The ubiquity of open-source also represents a risk. Since open-source software touches every facet of our digital ecosystem, a security vulnerability in open-source code could have a ripple effect throughout the digital economy if exploited. An example of this is the recent Log4Shell vulnerability in an open-source library. Despite being discovered more than six months ago, efforts are still underway to patch vulnerable systems. One of the pervasive issues that has hindered quick remediation is that it has been difficult to determine where the vulnerable open-source library has been used. It is so embedded in the digital ecosystem that cyber professionals are still uncovering instances of its use.

While a software bill of materials or SBOM—effectively an ingredients list for software—may not have prevented the vulnerability from being written into the open-source code in the first instance, it certainly would go a long way in helping to remediate and patch the issue on the back end. I look forward to hearing more from our experts today on how to employ SBOMs to improve open-source cybersecurity.

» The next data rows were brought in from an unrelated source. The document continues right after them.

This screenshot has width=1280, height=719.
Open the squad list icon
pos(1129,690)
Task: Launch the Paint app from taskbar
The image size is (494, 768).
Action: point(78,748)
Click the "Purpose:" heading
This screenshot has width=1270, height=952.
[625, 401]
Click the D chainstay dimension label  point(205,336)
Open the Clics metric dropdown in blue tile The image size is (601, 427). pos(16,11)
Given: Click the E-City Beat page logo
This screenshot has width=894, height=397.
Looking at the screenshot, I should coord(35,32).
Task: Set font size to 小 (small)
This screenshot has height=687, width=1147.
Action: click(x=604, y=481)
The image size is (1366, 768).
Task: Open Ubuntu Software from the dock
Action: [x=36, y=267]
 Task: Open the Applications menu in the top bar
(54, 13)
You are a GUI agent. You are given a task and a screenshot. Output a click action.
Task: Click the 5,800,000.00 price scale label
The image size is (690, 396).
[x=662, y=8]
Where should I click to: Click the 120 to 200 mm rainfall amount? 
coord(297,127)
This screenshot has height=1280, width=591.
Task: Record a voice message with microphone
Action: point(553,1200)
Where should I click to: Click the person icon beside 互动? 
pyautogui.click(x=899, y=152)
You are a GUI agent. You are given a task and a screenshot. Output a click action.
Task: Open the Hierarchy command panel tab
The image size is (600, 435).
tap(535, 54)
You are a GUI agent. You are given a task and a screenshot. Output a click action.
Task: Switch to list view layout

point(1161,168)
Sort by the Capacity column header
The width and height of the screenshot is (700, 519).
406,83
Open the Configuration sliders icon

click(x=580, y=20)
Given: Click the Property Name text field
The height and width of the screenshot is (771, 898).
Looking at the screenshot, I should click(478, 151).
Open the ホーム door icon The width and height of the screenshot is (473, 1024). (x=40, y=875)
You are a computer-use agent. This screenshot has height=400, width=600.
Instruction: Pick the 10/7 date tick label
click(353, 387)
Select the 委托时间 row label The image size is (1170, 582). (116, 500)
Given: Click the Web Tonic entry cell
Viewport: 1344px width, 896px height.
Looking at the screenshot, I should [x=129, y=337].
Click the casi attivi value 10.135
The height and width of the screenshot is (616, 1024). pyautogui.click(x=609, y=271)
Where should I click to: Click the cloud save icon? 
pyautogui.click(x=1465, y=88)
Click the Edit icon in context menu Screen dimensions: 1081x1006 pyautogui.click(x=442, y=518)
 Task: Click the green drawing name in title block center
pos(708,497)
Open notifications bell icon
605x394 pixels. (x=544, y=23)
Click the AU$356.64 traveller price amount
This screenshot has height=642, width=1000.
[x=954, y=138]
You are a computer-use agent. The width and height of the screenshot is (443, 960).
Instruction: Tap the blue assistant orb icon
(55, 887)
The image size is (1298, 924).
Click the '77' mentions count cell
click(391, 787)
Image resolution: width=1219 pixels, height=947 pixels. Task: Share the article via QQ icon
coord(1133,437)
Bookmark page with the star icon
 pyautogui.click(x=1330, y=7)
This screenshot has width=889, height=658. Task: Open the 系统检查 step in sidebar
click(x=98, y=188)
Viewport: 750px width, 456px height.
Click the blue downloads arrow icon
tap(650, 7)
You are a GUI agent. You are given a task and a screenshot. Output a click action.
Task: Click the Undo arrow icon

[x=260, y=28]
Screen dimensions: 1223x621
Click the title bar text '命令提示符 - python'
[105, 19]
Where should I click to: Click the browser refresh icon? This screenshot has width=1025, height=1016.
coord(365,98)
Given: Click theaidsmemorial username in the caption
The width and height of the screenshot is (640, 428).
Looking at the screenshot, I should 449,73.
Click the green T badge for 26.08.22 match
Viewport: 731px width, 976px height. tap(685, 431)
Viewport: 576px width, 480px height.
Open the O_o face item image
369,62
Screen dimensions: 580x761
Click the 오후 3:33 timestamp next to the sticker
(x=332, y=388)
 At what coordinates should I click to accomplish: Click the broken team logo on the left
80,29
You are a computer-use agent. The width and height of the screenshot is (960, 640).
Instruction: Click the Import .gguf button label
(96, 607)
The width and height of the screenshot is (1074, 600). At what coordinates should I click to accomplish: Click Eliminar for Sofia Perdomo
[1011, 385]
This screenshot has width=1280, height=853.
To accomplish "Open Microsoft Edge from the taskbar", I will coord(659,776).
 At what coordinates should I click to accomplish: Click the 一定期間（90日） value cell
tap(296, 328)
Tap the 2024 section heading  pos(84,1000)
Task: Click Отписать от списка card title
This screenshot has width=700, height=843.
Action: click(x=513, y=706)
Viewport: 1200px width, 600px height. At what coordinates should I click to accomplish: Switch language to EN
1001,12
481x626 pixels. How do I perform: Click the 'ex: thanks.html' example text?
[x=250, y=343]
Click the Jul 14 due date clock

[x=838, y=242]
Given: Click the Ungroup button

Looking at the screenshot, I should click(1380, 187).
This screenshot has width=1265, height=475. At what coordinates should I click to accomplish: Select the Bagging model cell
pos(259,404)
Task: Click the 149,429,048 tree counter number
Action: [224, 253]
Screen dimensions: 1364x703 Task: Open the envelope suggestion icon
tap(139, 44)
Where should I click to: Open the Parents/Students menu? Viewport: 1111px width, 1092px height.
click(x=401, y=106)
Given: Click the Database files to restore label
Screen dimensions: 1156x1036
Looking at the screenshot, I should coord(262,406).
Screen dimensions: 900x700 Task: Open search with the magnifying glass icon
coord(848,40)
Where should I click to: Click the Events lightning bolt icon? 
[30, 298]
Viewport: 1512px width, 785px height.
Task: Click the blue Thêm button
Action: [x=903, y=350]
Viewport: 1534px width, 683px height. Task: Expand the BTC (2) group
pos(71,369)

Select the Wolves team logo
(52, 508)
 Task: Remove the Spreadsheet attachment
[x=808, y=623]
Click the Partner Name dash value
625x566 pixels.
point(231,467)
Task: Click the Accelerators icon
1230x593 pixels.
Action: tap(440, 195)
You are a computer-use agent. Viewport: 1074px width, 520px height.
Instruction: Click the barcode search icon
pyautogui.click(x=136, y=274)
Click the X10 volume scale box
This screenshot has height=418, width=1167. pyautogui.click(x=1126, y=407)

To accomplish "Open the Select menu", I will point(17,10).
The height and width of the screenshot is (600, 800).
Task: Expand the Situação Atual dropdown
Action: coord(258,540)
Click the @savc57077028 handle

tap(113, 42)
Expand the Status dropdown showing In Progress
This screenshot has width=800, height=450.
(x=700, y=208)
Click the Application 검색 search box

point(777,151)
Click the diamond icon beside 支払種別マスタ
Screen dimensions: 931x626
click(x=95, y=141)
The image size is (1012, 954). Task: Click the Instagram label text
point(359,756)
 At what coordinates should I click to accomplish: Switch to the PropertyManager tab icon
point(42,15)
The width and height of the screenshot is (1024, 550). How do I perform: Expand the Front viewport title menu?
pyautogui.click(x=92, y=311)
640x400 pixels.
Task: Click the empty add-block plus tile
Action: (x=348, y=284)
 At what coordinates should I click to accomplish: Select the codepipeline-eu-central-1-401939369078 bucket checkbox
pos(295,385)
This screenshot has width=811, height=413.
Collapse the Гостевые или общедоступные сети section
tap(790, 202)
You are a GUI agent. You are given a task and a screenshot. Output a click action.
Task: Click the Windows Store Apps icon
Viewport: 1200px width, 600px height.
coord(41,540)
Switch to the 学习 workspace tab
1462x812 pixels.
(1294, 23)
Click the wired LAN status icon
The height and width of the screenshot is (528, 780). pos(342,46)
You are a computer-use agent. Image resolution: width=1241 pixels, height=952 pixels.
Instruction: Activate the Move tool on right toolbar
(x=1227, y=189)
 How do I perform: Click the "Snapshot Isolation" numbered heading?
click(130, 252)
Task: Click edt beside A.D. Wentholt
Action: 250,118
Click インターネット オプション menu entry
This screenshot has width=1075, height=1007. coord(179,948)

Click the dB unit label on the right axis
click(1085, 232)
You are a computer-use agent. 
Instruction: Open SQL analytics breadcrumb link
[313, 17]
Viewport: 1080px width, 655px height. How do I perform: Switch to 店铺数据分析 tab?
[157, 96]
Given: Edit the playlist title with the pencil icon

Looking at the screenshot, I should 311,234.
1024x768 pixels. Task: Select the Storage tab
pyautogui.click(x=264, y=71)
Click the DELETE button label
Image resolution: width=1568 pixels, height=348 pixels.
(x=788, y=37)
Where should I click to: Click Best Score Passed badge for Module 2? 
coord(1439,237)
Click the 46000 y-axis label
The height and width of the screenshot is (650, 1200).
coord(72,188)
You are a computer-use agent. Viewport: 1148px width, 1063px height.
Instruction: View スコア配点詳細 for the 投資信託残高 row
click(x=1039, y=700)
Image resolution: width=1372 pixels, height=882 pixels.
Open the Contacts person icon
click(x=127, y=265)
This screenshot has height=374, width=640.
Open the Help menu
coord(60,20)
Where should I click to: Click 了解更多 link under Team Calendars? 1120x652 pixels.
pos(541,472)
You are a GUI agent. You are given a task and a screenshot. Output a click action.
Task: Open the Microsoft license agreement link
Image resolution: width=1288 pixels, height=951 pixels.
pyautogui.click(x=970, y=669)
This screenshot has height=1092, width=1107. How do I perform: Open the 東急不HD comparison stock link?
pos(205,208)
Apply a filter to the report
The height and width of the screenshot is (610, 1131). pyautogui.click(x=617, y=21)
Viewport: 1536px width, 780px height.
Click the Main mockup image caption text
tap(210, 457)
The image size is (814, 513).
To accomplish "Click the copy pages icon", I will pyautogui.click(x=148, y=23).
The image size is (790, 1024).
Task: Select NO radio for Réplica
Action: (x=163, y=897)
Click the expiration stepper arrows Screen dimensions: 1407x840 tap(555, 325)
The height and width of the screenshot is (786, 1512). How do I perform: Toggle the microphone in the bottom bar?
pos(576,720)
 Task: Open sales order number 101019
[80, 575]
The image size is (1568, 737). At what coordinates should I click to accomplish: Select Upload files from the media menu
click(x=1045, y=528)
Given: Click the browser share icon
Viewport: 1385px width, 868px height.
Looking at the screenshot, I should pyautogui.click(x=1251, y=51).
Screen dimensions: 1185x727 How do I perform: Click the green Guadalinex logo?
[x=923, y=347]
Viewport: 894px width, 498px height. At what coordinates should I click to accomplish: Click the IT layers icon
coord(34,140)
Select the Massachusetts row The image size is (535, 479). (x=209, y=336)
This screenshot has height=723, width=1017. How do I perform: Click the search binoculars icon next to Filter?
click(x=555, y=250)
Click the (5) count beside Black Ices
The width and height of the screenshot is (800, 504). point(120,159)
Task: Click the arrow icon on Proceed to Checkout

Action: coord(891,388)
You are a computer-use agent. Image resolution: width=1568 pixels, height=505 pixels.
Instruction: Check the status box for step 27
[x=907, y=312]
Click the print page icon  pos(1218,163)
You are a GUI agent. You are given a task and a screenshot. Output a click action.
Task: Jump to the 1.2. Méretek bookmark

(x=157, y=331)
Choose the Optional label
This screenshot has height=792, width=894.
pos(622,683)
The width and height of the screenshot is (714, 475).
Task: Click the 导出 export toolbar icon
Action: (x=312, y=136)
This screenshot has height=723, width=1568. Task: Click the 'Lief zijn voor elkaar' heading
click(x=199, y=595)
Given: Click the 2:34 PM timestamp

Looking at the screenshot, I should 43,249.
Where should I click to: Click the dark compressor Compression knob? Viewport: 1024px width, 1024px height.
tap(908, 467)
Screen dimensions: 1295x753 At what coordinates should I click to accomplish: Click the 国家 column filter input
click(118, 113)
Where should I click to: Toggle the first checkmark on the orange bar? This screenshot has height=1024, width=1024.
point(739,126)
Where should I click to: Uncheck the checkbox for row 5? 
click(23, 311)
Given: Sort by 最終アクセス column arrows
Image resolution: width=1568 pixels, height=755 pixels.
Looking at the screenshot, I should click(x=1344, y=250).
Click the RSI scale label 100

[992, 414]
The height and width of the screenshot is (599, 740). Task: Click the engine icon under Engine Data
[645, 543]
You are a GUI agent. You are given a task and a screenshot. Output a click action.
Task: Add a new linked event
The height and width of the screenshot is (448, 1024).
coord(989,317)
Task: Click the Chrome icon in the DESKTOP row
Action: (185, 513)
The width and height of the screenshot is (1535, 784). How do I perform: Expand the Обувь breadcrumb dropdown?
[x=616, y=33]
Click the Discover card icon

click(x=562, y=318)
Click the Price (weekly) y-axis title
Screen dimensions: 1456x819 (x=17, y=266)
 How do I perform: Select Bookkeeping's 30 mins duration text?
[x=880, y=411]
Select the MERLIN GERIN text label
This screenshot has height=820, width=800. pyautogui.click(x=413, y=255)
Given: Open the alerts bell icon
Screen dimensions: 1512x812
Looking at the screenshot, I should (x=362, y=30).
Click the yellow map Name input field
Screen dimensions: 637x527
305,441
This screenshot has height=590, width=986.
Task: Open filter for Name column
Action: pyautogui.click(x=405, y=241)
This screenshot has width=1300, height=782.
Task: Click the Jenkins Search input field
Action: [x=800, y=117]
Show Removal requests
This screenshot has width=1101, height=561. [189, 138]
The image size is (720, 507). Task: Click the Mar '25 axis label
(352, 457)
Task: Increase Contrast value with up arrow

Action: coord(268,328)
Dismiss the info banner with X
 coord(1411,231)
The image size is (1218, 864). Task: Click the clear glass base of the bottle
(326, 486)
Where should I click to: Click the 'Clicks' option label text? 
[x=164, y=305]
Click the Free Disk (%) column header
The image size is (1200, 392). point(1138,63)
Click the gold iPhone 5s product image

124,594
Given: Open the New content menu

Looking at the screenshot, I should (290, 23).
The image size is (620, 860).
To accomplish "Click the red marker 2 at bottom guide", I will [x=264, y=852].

Finally, I think that the cybersecurity of open-source software could be improved if we can figure out a method for classifying or categorizing open-source instances that range from the critical to the non-critical.

This would help open-source communities and their contributors to prioritize the most important open-source products for heightened scrutiny. I look forward to hearing more about some of the efforts that the Linus Foundation and OpenSSF have stood up to do just this.

In closing, I think it is important to articulate plainly that open-source security is cybersecurity. Our information and communications infrastructure is only as strong as its weakest link. I’m hopeful that we can have a productive discussion today to put us on the path toward shoring up our digital infrastructure by improving the security of open-source software for the future. 

Thank you, Chairman Foster, for convening this hearing. And thanks again to our witnesses for appearing before us today. I look forward to our discussion.

I yield back the balance of my time.